Nenhuma retórica do horror, nenhuma moral da vergonha, nenhum elogio do heroísmo dos lampedusanos, nenhuma proclamação de luto nacional têm credibilidade se não forem acompanhados de uma clara e explícita autodenúncia da convivência da política italiana com essa tanatopolítica de tristes raízes europeias, jamais extirpadas por completo. O papa, que não legisla, pode envergonhar-se e apelar a nossa vergonha, a um sentido coletivo de culpa, a um desejo coletivo de expiação; já o governo, o parlamento, a presidência da república não podem. Se se envergonham, como é auspicioso, têm o dever de demonstrá-lo com atos. Em primeiro lugar, desfazendo o que fizeram até aqui. A revogação imediata da Lei Bossi-Fino e a descriminalização da imigração clandestina são premissas necessárias, urgentes e improrrogáveis de qualquer discurso sobre a política imigratória, de recepção e asilo político.

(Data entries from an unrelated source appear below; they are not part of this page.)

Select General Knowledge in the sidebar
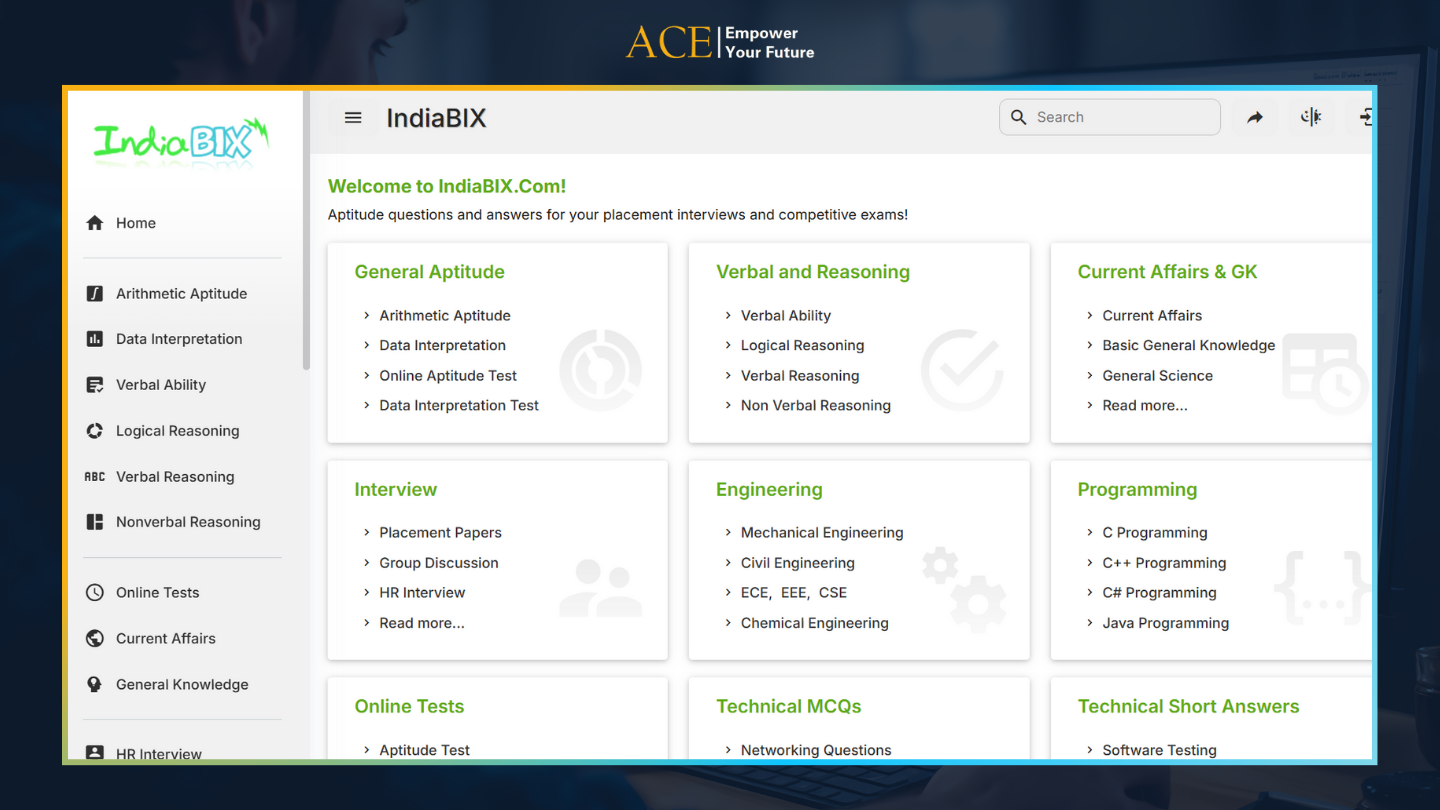The width and height of the screenshot is (1440, 810). (x=182, y=685)
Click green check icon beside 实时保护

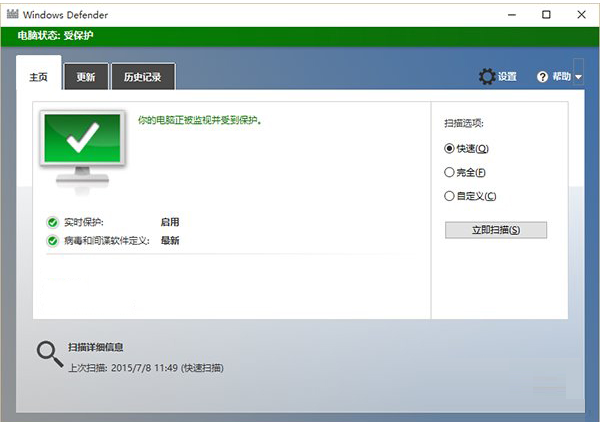tap(52, 222)
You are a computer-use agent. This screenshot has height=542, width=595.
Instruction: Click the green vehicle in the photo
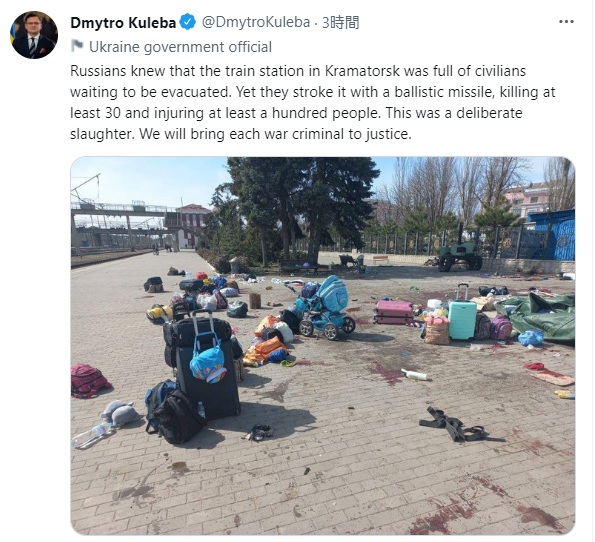[460, 251]
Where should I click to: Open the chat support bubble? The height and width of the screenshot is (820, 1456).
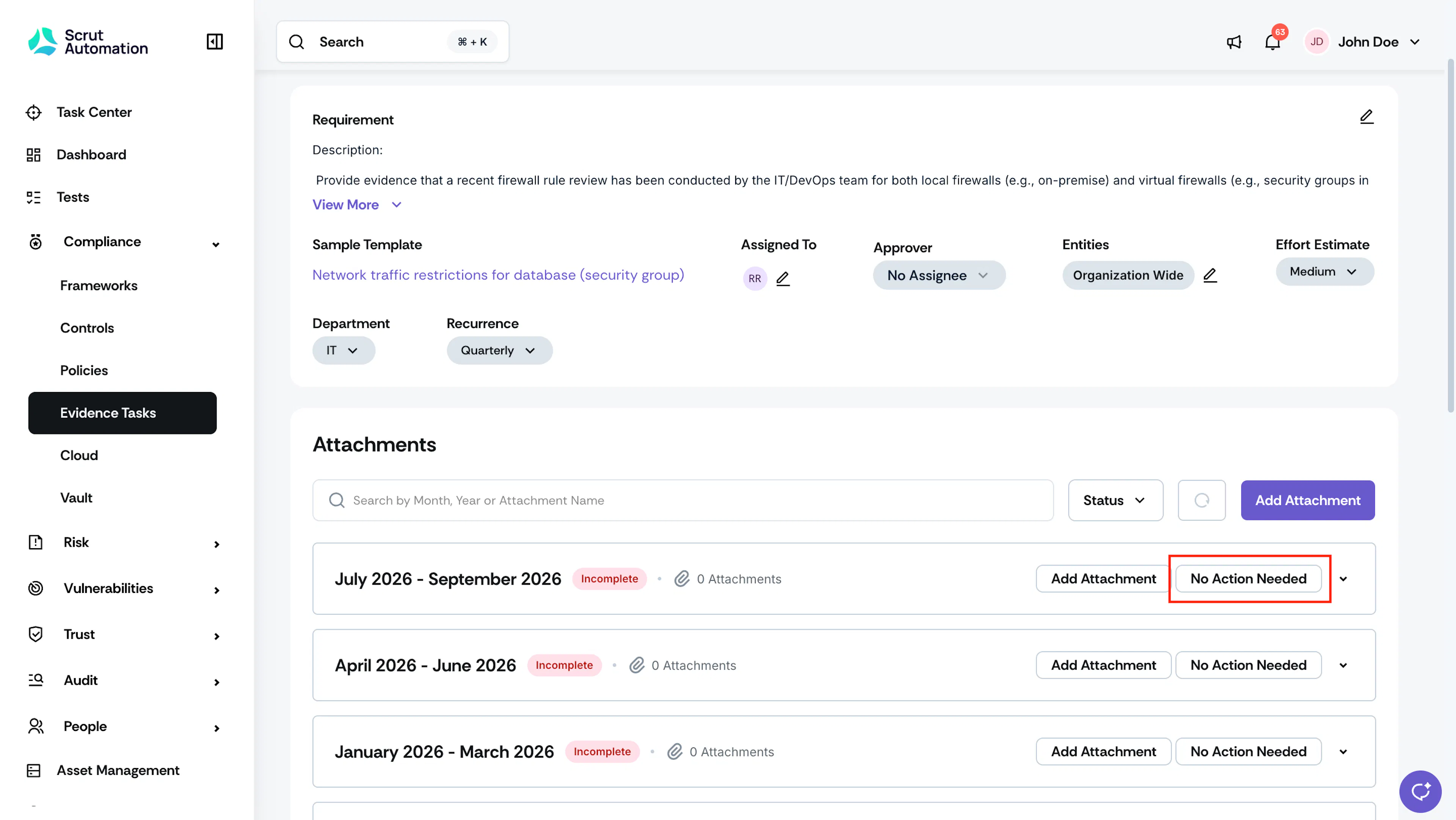click(x=1420, y=791)
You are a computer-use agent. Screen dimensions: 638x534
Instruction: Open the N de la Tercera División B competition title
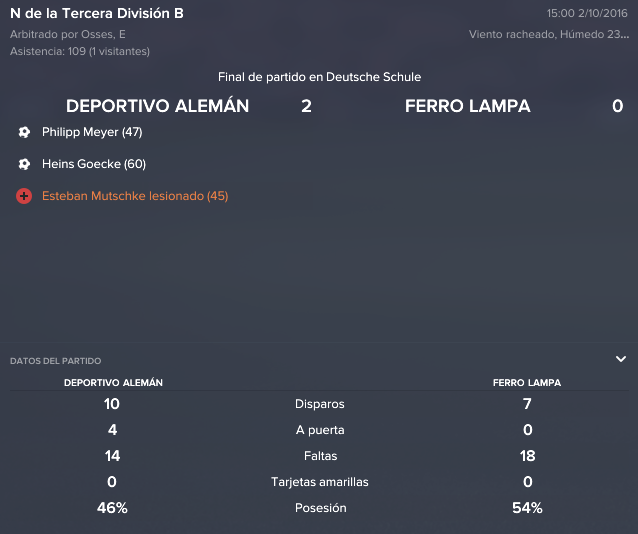(x=97, y=13)
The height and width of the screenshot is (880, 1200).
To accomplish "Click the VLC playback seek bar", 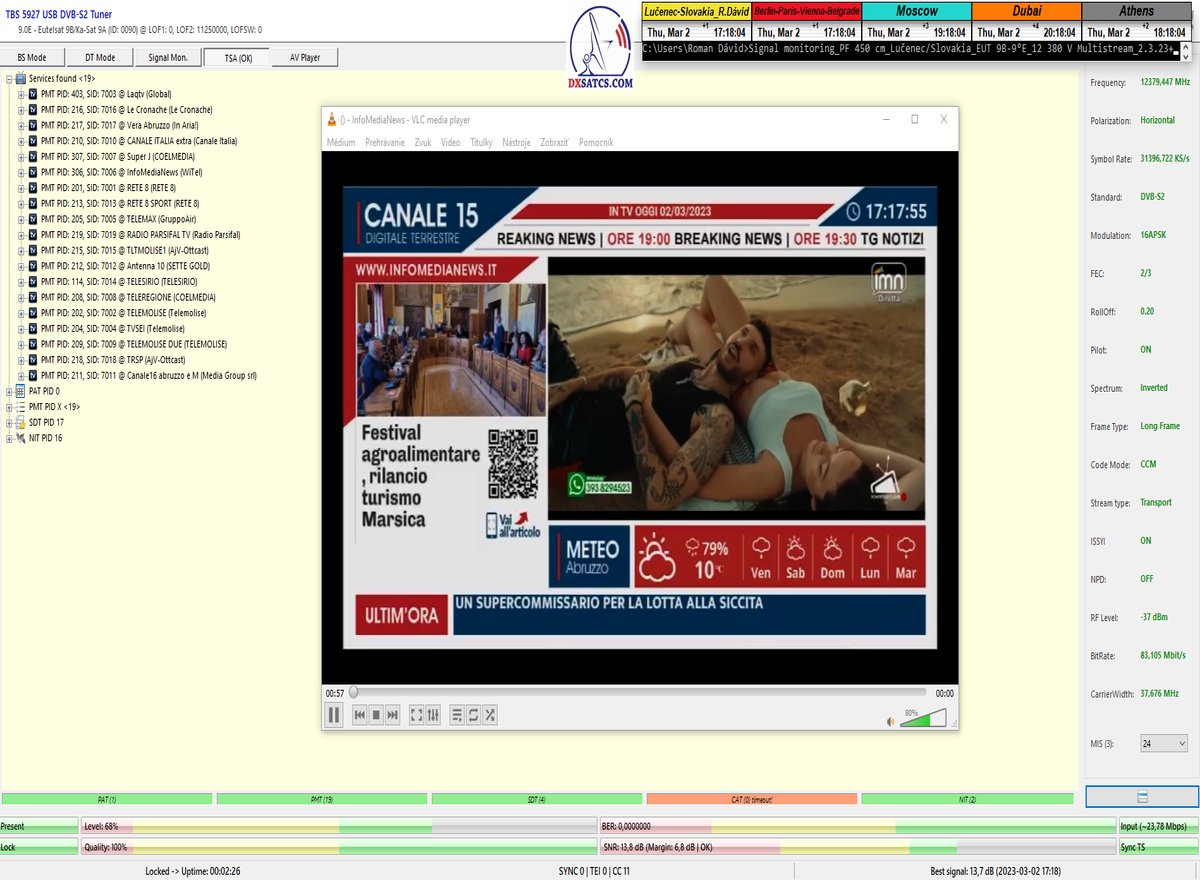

A tendência do discurso público sobre os fatos de Lampedusa, no entanto, vai num sentido completamente contrário, e não somente da parte da direita. O Ministro do Interior, diante dos cadáveres alinhados, surdo às palavras inequívocas da prefeita de Lampedusa e do governador da Sicília, diz e repete que o problema não é a lei Bossi-Fini, no que com toda evidência não pretende mexer, mas o envolvimento de toda a Europa “na partilha da responsabilidade pela tragédia”. Aqui, se está falando da Europa numa perspectiva duplamente errada: primeiro, ao invocar em termos meramente repressivos a soberania que as migrações desafiam, como se para superar a crise do estado soberano bastasse alargar os confins das nações singulares da União Europeia; segundo, ao invocar a lógica da redução de danos diante de um fenômeno que nunca foi um dano e nem pode ser reduzido. A União Europeia precisa, em vez disso, impor a derrocada da lógica da “fortaleza-Europa”, a revogação das leis que consentem a circulação livre de mercadorias, mas impedem a dos humanos, a abertura de corredores humanitários, e a promoção de políticas de asilo ao lidar com as massas de refugiados vindos daqueles mesmos países onde a Europa fomenta a guerra. E uma total virada do discurso sobre os imigrantes, para que finalmente possam ser vistos como um recurso necessário num continente destinado ao declínio demográfico, e não mais como um dano a ser controlado, uma tragédia a ser reprimida.
Retemos que, ao redor dessas questões, os partidos de centro-esquerda devam desenvolver ações parlamentares claras e vinculantes, com vistas à valorização e continuação do atual experimento de governo.